Traditional Tick Stick Technique
Hackaday just highlighted the "tick stick" — an old-school carpentry tool for accurately transferring irregular shapes without fancy gadgets. Perfect for fitting shelves into crooked corners or trimming woodwork to match stone and brick. Low-tech solution that beats digital measuring for complex outlines.
The tick stick, an ingeniously simple tool, has been in the carpenter's arsenal for centuries, if not millennia, with its popularization often credited to boat-builders who needed to fit components to the complex curves of a hull. This age-old technique allows for the precise transfer of any odd or complicated shape where a ruler or tape measure would be impractical. Also known by names such as "joggle stick" or "speil stick," the tool is simply an irregularly shaped piece of wood with a distinct point. The irregular shape is the key, as it provides a unique reference when traced onto a "story board," such as a piece of cardboard or MDF, placed in the irregular space.
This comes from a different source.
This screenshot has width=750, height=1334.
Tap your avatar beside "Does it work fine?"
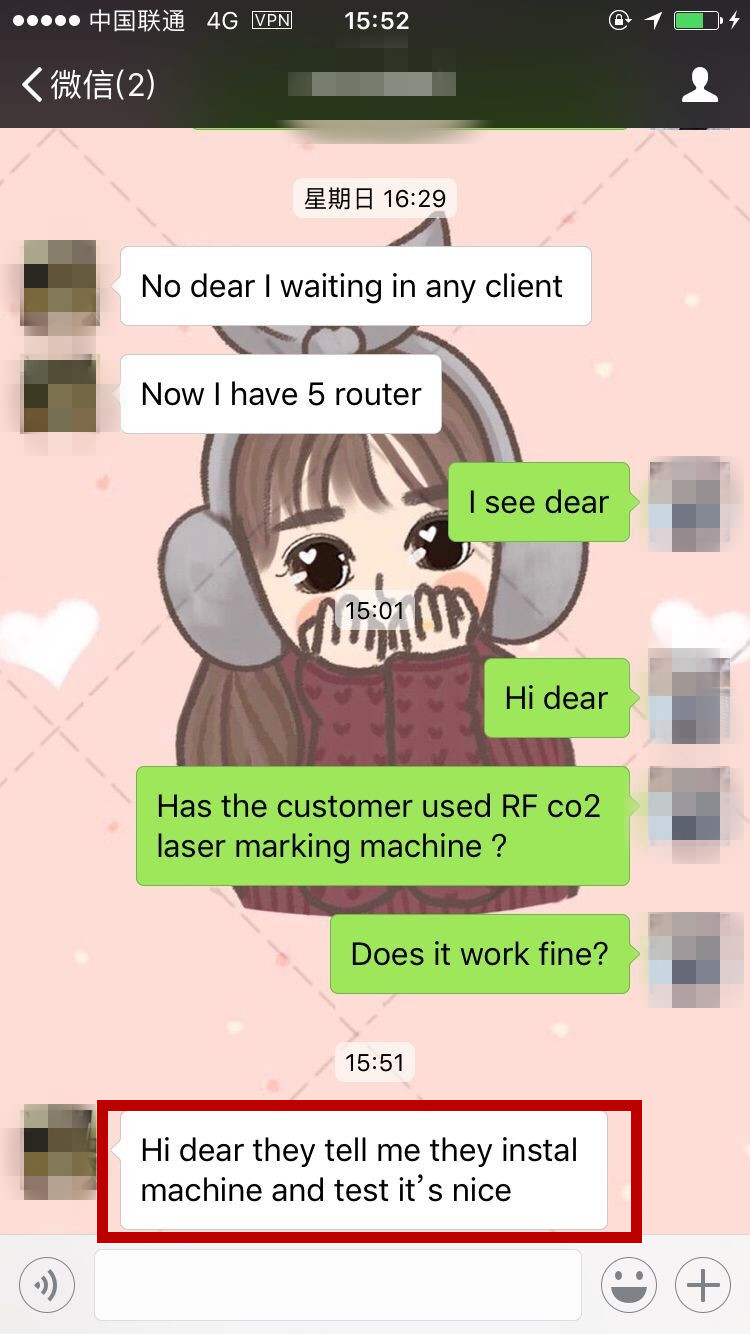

The process involves placing the stick's point against key reference points of the shape you want to copy and then tracing the entire outline of the stick onto your storyboard for each point. This creates a series of outlines that act as a map. By then placing the storyboard onto the material you want to cut, you can reverse the process, aligning the tick stick with each traced outline and marking the location of its point to replicate the original shape with surprising accuracy. While modern digital tools like 3D scanners and CNC routers can replicate complex shapes, the tick stick remains a valuable, low-cost alternative. For many woodworkers and builders, it's a technique that, while not needed often, is indispensable when the situation arises. It stands as a testament to the enduring effectiveness of simple, analog solutions in a digital world.